WORK TASK: Restate all the data word for word and omit the pictures.

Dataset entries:
[Start of Attachment]

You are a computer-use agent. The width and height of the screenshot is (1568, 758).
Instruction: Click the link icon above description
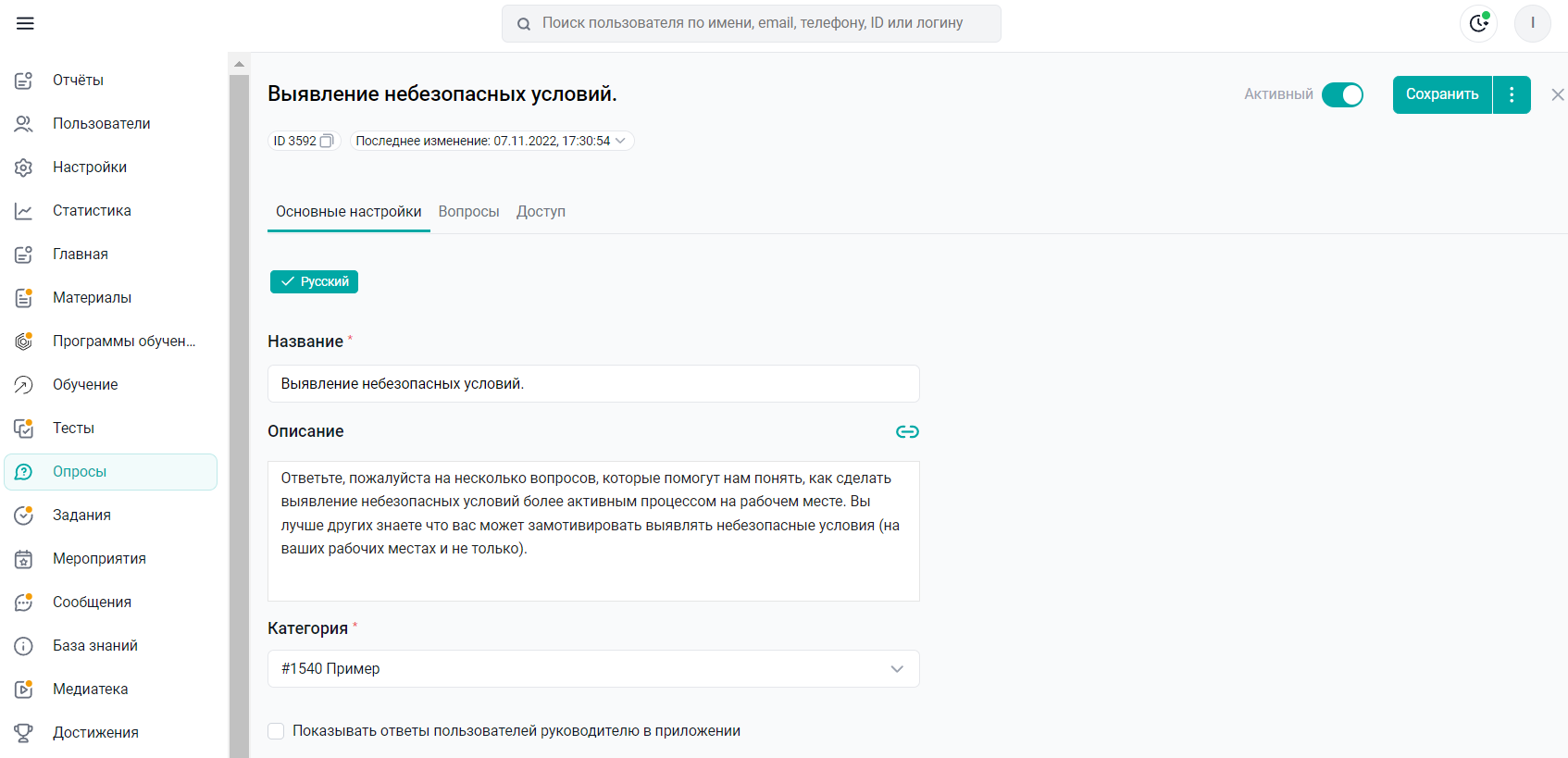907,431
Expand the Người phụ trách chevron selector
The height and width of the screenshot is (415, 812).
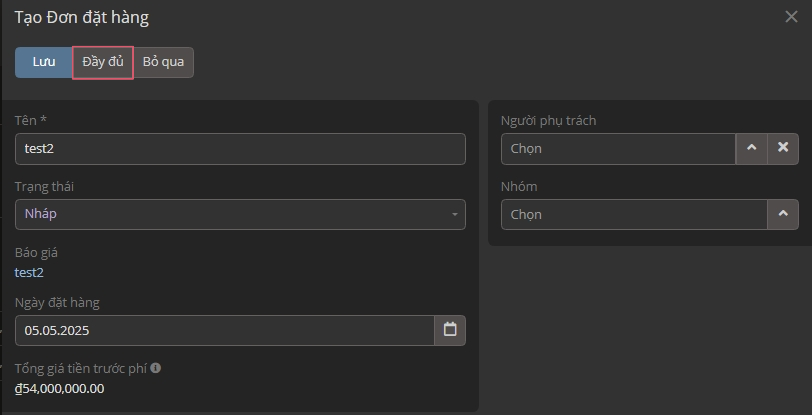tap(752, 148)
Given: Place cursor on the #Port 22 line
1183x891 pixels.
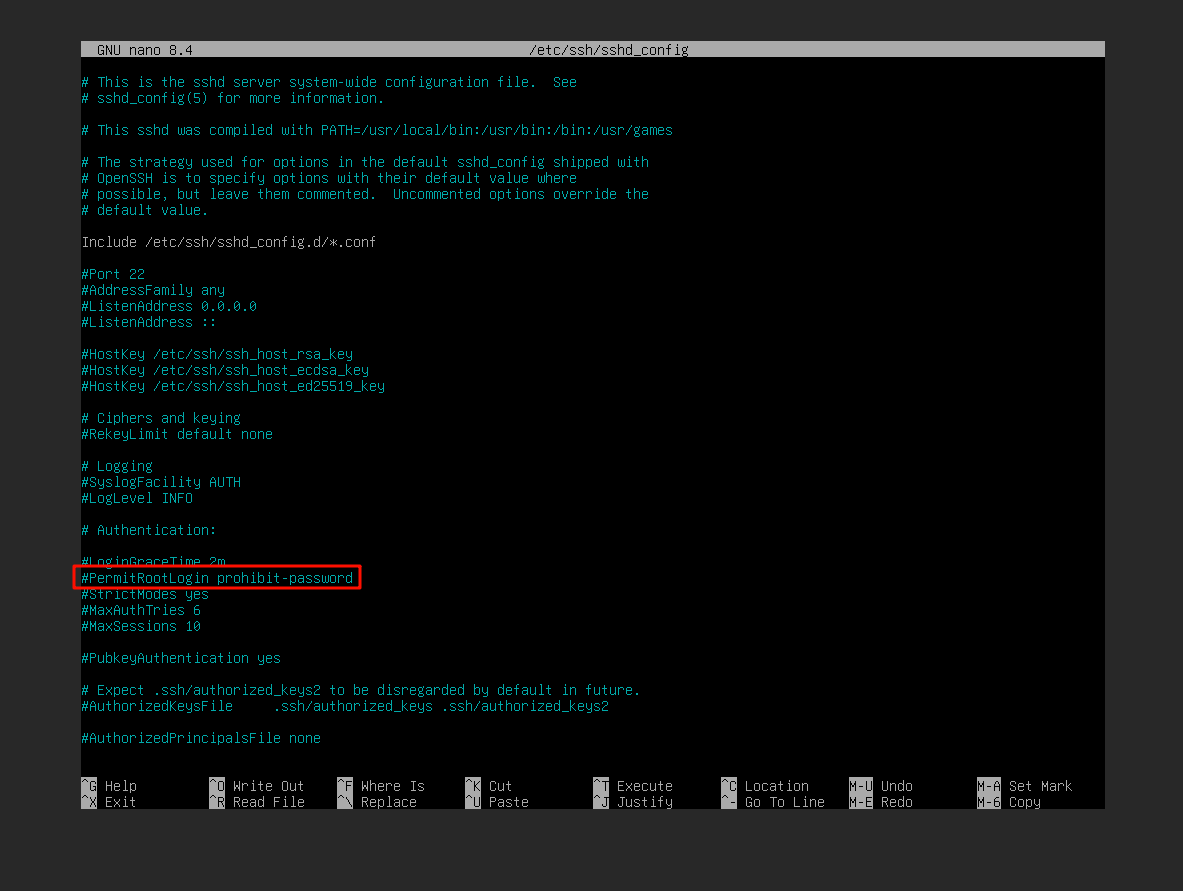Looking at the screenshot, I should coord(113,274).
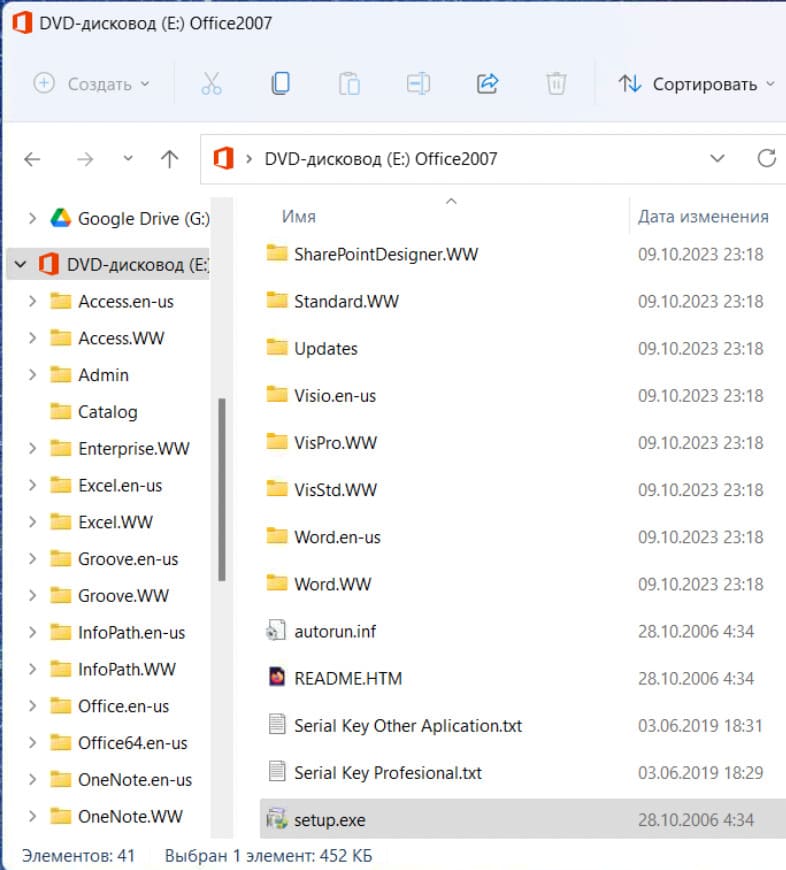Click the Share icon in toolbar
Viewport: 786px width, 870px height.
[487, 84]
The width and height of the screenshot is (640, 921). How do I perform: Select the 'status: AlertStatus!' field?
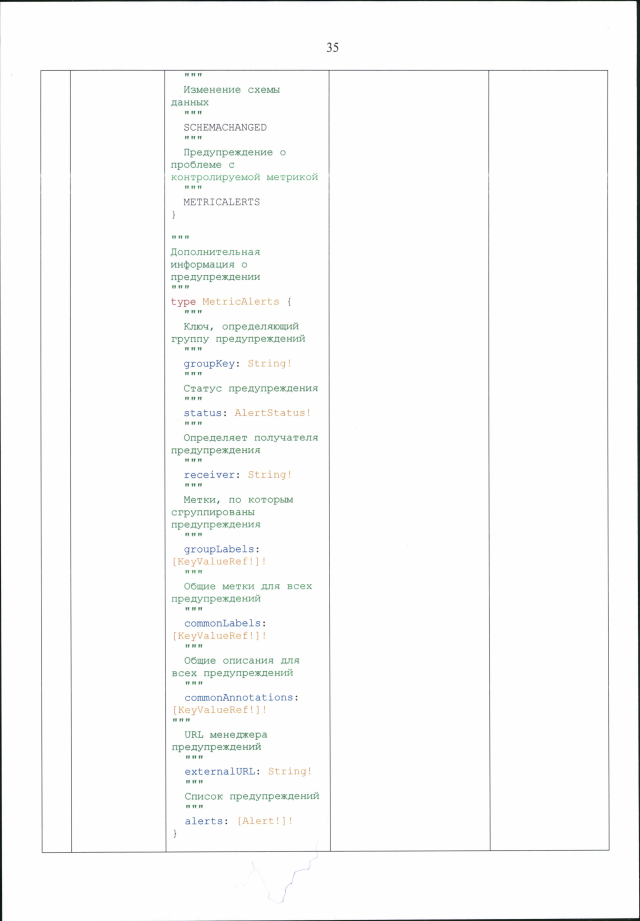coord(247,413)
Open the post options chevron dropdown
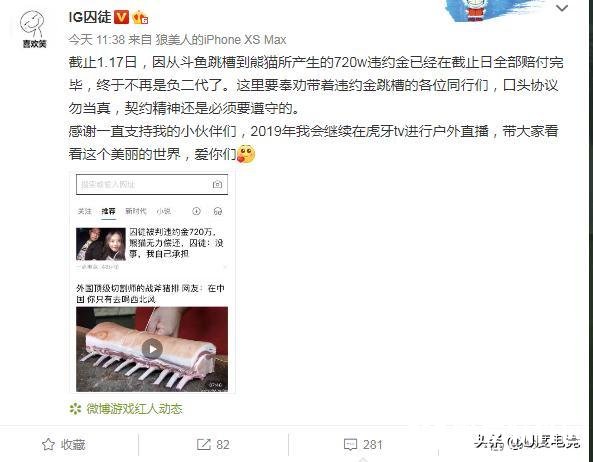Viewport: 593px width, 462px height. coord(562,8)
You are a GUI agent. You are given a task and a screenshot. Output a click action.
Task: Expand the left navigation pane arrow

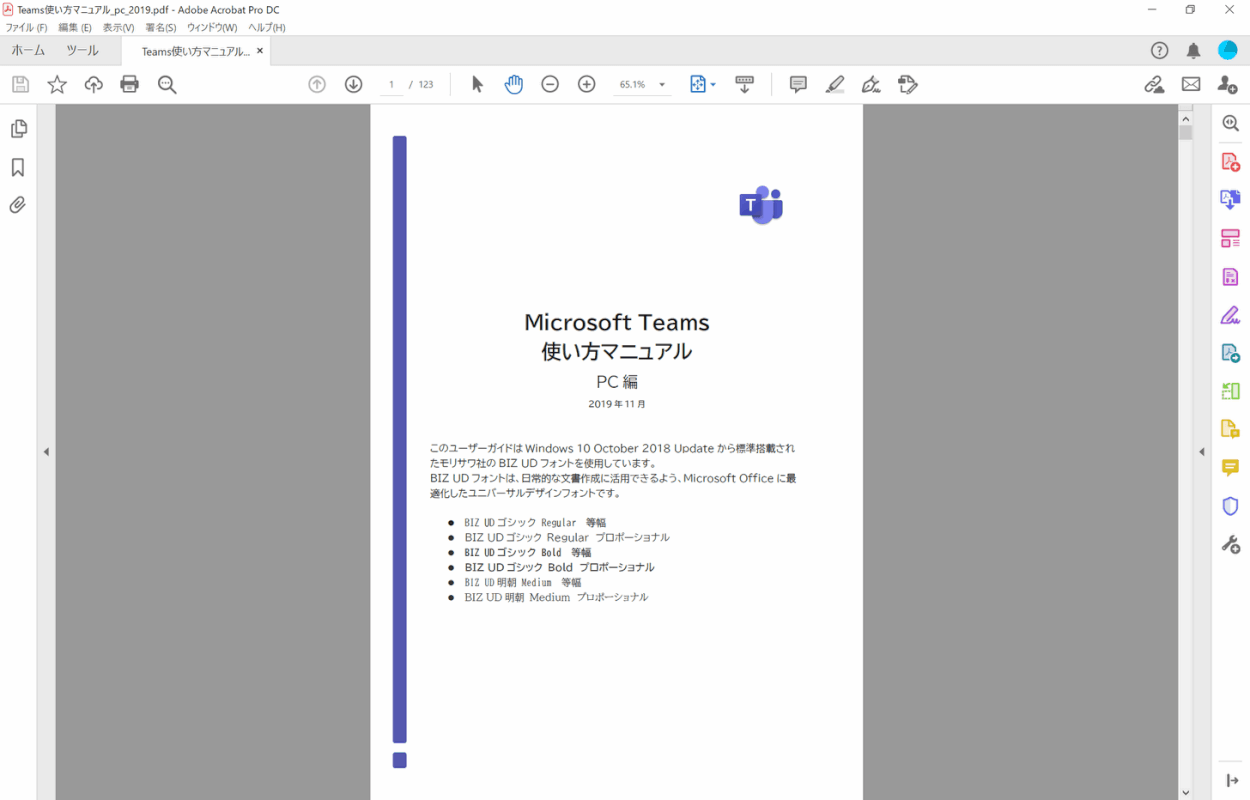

[End of Attachment]

SOLVED PROBLEM:
You are a computer-use agent. The width and height of the screenshot is (1568, 758).
Instruction: Click the link icon above description
907,431
Expand the Người phụ trách chevron selector
The height and width of the screenshot is (415, 812).
tap(752, 148)
Given: Place cursor on the #Port 22 line
1183x891 pixels.
Looking at the screenshot, I should coord(113,274).
Click the Share icon in toolbar
Viewport: 786px width, 870px height.
[487, 84]
The width and height of the screenshot is (640, 921). How do I perform: Select the 'status: AlertStatus!' field?
coord(247,413)
Open the post options chevron dropdown
Viewport: 593px width, 462px height. coord(562,8)
You are a GUI agent. You are given a task and a screenshot. Output a click action.
Task: Expand the left navigation pane arrow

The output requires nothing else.